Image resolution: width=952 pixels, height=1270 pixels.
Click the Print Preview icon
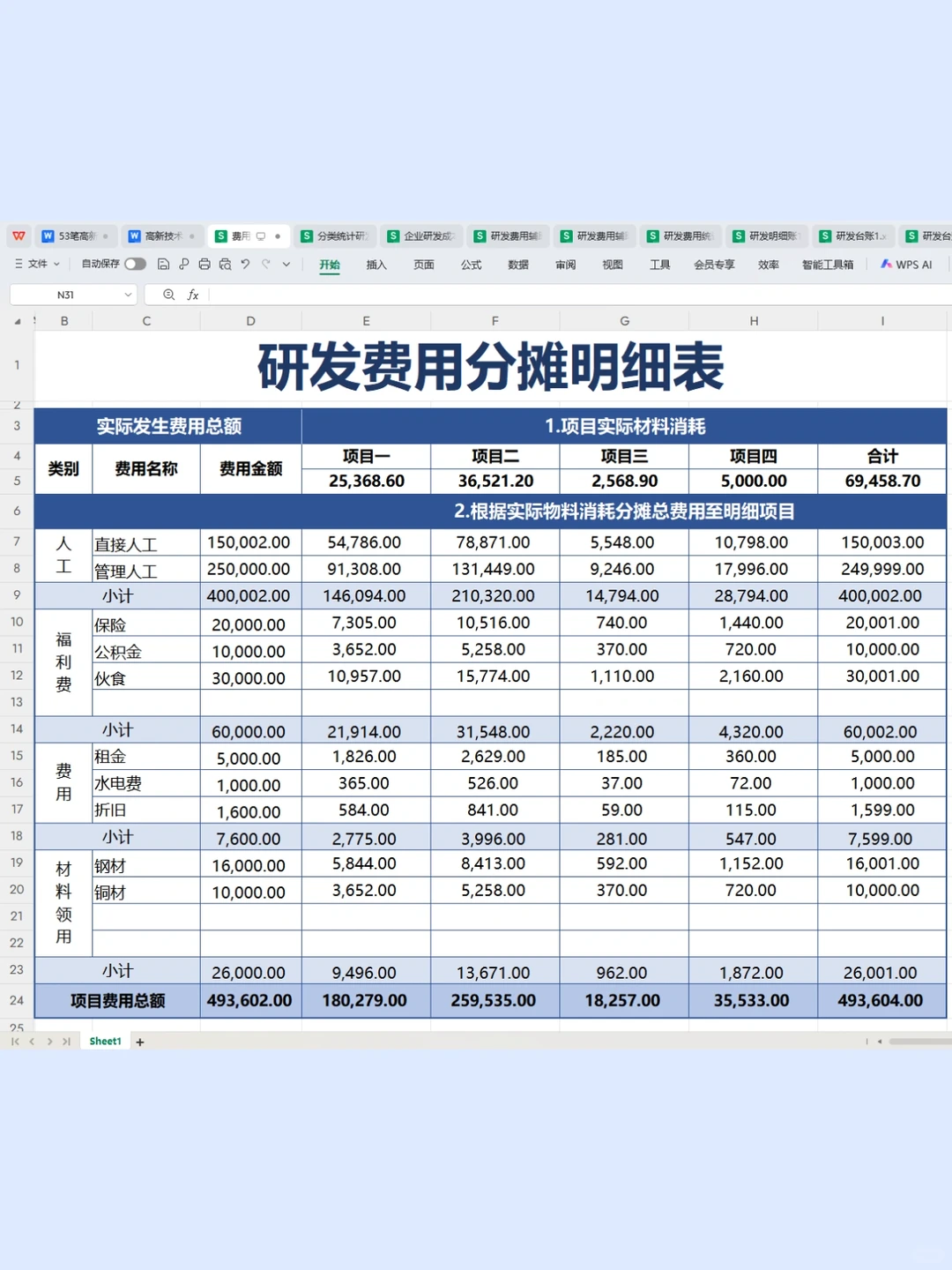point(226,265)

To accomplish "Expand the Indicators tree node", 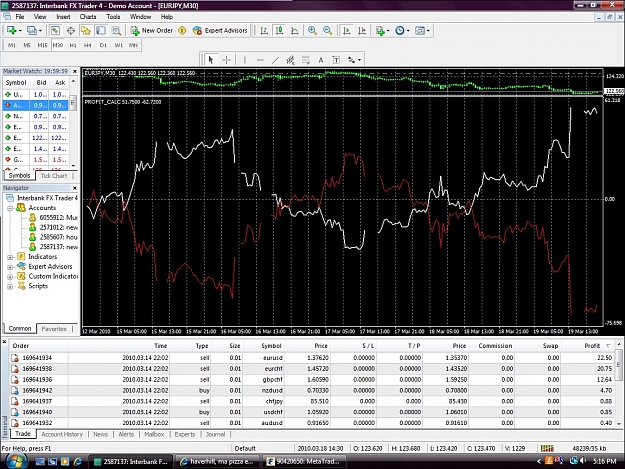I will coord(10,257).
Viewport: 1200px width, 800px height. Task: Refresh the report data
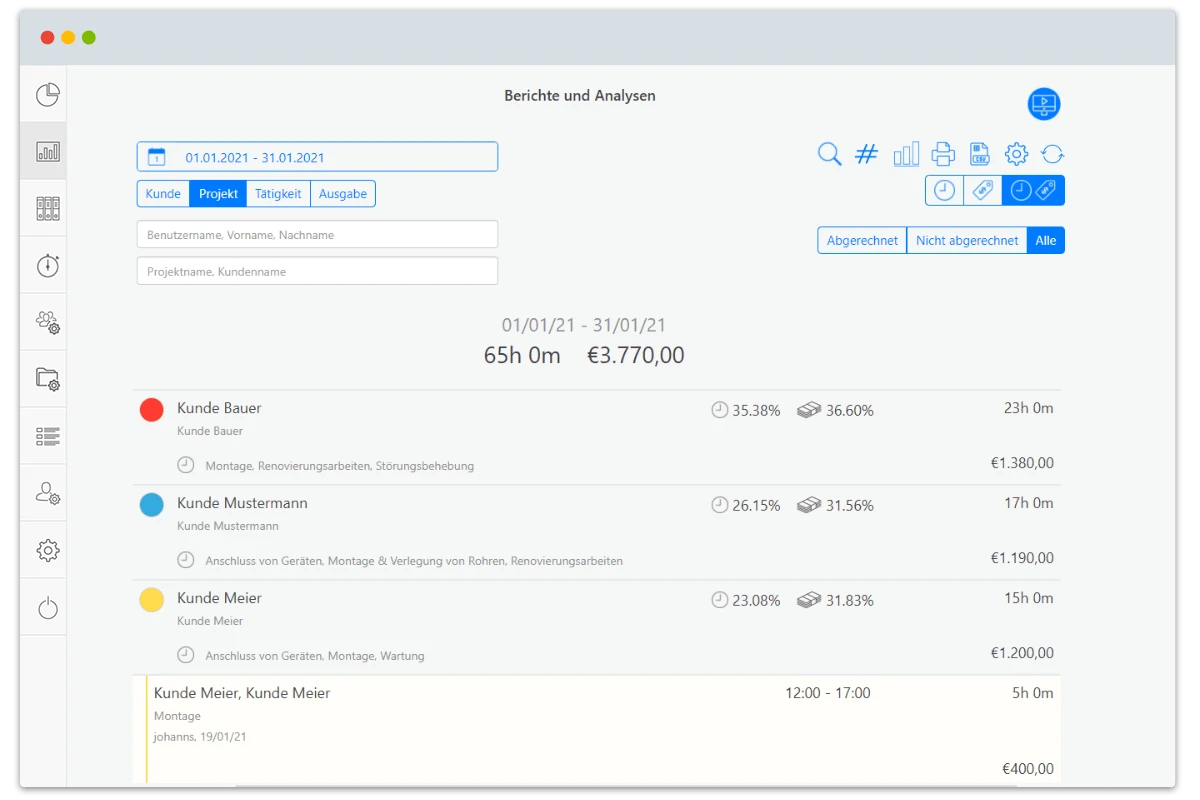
+ + + + + + +
» **Job**:
List each line of the listing above that contains the string "height". Matching is case-sensitive.

» **Task output**:
Image resolution: width=952 pixels, height=1270 pixels.
Viewport: 1200px width, 800px height. Task: Refresh the report data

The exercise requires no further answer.